For much of my life I have heard the news of the strife and rebellion in northern Ireland in general, and in Belfast particularly. Although there has been no recent violence, ancient hostilities are not far below the surface.
First, realize that Ireland has 2 parts. The southern portion is the Republic of Ireland. It is free and independent and economically healthy, although Brexit poses a great peril, as most of its livelihood comes via commerce with the UK. Northern Ireland, by contrast, is a largely unwilling subjugated country, with deep divides between Protestants and Catholics and between British loyalists and secessionists.
An industrial town, its fates have risen and fallen dramatically. When the industrial revolution came, it rose to prominence as the premier industrial and shipbuilding city. It was here that the Titanic and all the other ships of its era were built. But in World War II, it became the premier target of Nazi bombing. Between that and the centuries of oppression of Catholics by Protestants, it is a brooding, largely unhappy blue collar city.

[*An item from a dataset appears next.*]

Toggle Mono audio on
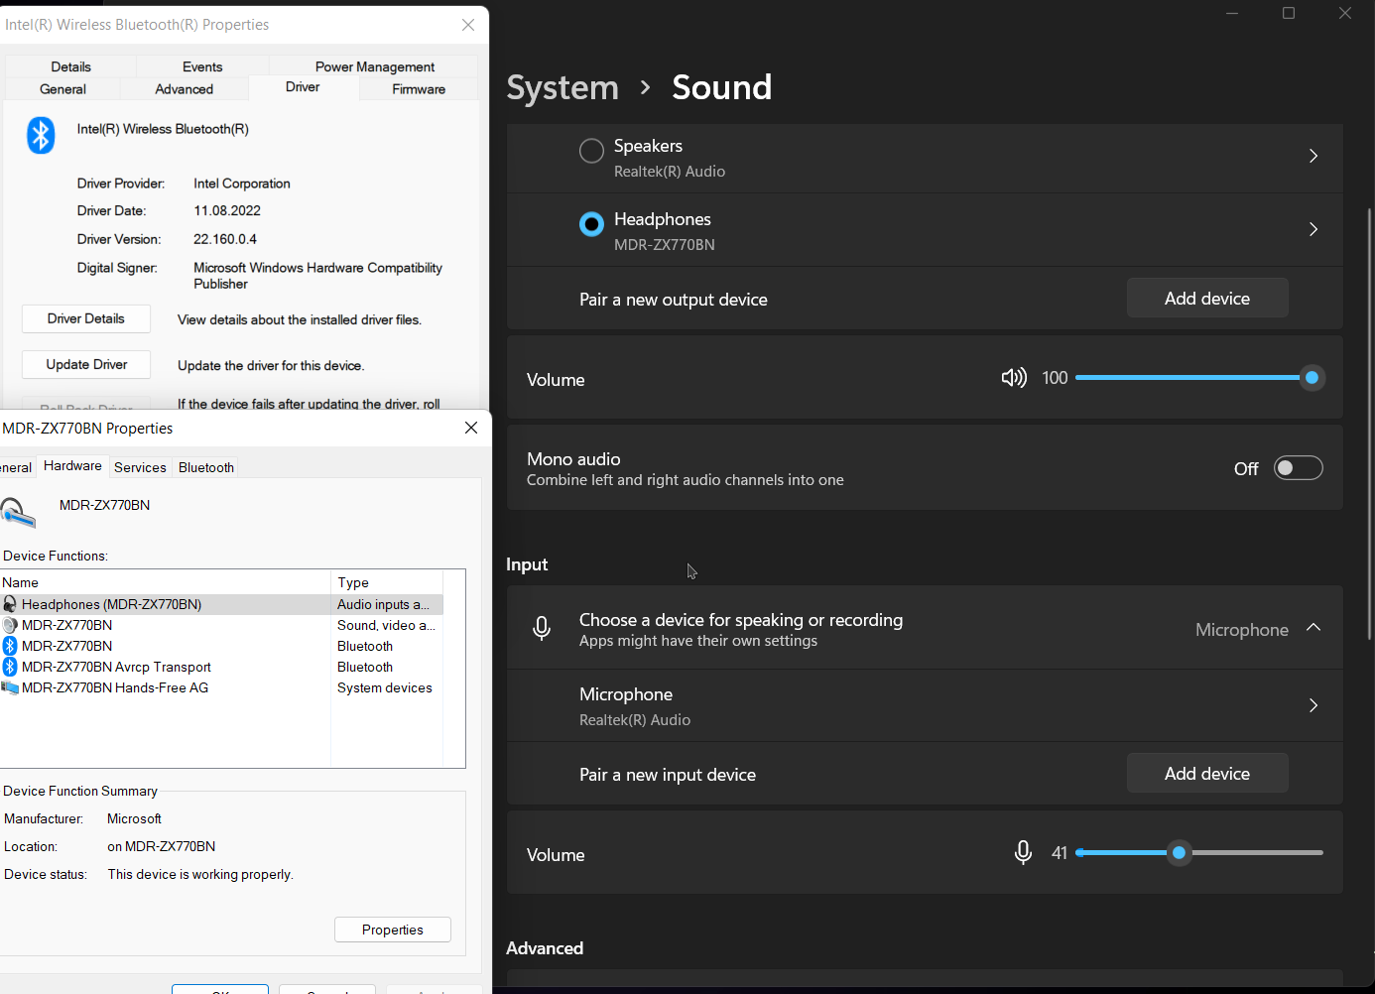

Our bus tour gave us the history of the city, and showed where walls were built to separate the wealthy from the “riffraff,” and where the Protestant churches were allowed to be displayed, while the Catholic churches remained largely hidden by law. It ended with one of the best multimedia experiences we have ever witnessed. Titanic Belfast shows, using every multimedia tool possible, exactly how the Titanic was built, provisioned, launched, and sunk.
I suspect there are a great many happy Belfast residents. But the face of the city is one of palpable grim hostility. Bluntly, it still has a chip on its shoulder.